Structural health monitoring (SHM) is defined as the capability to monitor the performance behavior of civil infrastructure systems as well as to detect, localize, and quantify damage in these systems. SHM technologies contribute to enhance the resilience of civil infrastructures, which are vulnerable to structural aging, degradation, and deterioration and to extreme events due to natural and man-made hazards. Given the limited financial resources available to renovate or replace them, it is crucial to implement SHM methodologies, which can help detect safety threats at an early stage, evaluate the operational risk of the infrastructure after a catastrophic event, and prioritize the urgency of the repair/retrofit or replacement of these structures.
This research focuses on the development of a novel framework for nonlinear structural system identification. This framework consists of updating mechanics-based nonlinear finite element (FE) structural models using Bayesian inference methods. Recognizing structural damage as the manifestation of structural material nonlinearity, the developed framework provides a new methodology for post-disaster SHM and DID of real-world civil structures.
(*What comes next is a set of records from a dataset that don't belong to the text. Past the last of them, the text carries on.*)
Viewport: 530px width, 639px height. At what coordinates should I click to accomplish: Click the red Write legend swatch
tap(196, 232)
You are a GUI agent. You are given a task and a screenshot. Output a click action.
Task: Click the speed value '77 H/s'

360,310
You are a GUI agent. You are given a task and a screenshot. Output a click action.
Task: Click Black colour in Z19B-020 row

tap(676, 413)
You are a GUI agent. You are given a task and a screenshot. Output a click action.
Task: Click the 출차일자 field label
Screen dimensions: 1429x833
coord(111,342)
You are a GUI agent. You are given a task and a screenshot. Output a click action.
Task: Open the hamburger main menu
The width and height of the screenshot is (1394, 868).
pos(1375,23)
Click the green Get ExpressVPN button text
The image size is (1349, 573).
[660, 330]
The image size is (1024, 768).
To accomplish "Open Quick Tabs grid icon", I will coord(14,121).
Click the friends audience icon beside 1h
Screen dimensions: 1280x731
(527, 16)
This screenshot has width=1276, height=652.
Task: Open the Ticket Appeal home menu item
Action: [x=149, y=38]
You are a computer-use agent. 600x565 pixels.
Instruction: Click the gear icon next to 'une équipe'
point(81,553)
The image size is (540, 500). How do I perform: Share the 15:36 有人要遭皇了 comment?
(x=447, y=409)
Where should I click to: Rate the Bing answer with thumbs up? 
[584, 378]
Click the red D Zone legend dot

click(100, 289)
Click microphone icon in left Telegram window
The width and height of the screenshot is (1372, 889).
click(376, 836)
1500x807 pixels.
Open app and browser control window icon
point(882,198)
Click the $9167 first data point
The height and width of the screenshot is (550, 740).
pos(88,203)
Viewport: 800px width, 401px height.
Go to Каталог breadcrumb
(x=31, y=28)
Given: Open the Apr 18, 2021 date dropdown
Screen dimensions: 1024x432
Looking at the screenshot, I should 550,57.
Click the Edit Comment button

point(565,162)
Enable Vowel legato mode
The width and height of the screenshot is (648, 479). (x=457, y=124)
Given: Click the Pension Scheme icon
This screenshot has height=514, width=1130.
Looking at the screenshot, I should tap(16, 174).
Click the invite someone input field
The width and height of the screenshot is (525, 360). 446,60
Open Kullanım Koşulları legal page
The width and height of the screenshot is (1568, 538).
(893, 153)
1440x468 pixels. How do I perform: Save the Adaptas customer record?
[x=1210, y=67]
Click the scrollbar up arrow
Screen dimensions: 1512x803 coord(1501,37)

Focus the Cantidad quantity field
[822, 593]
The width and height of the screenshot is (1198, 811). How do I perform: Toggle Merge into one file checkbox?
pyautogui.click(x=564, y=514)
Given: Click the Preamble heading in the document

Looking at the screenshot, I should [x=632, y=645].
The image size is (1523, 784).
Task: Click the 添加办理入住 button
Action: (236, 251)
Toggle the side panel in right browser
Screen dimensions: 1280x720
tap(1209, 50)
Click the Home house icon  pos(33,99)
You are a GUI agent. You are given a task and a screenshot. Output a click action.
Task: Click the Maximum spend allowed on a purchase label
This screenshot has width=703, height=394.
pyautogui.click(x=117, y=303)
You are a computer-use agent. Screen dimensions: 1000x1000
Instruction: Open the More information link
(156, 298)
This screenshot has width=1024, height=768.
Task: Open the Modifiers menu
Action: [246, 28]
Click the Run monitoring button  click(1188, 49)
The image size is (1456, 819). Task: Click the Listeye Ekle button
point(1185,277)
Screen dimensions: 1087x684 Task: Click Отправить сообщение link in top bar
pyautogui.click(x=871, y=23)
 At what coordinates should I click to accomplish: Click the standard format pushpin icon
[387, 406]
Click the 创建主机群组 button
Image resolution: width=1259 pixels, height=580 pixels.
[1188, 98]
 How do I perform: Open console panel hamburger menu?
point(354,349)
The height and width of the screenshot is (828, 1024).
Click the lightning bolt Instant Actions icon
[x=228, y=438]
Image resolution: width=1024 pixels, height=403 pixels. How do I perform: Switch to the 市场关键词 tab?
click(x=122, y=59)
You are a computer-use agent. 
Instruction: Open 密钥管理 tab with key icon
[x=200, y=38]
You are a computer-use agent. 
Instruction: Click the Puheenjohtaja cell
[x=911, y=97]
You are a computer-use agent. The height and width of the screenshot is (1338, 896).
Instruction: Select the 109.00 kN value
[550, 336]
This research is subdivided in two parts. The first part investigates the accuracy of state-of-the-art nonlinear FE modeling in predicting the cyclic and dynamic inelastic response behavior of reinforced concrete structural components and systems. Sources of inaccuracy and uncertainty in the FE modeling and simulation approach are investigated by comparing the FE-predicted structural response with high-fidelity experimental results. In the second part of this research, two frameworks for nonlinear FE model updating are proposed, developed, and validated using numerically simulated data. In the proposed frameworks, different Bayesian estimation methods are utilized to update the nonlinear FE model of a civil structure using the recorded input excitation and response of the structure during a damage-inducing earthquake event. The initial frameworks are then extended to output-only nonlinear structural system and damage identification methods. This extension not only overcomes the shortcomings of the initial frameworks in handling unmeasured or noisy input measurements, but also paves the way to a general approach to account for model uncertainties. Finally, a new information-theoretic approach is developed for the purposes of nonlinear FE model identifiability, experimental design, and optimal sensor placement.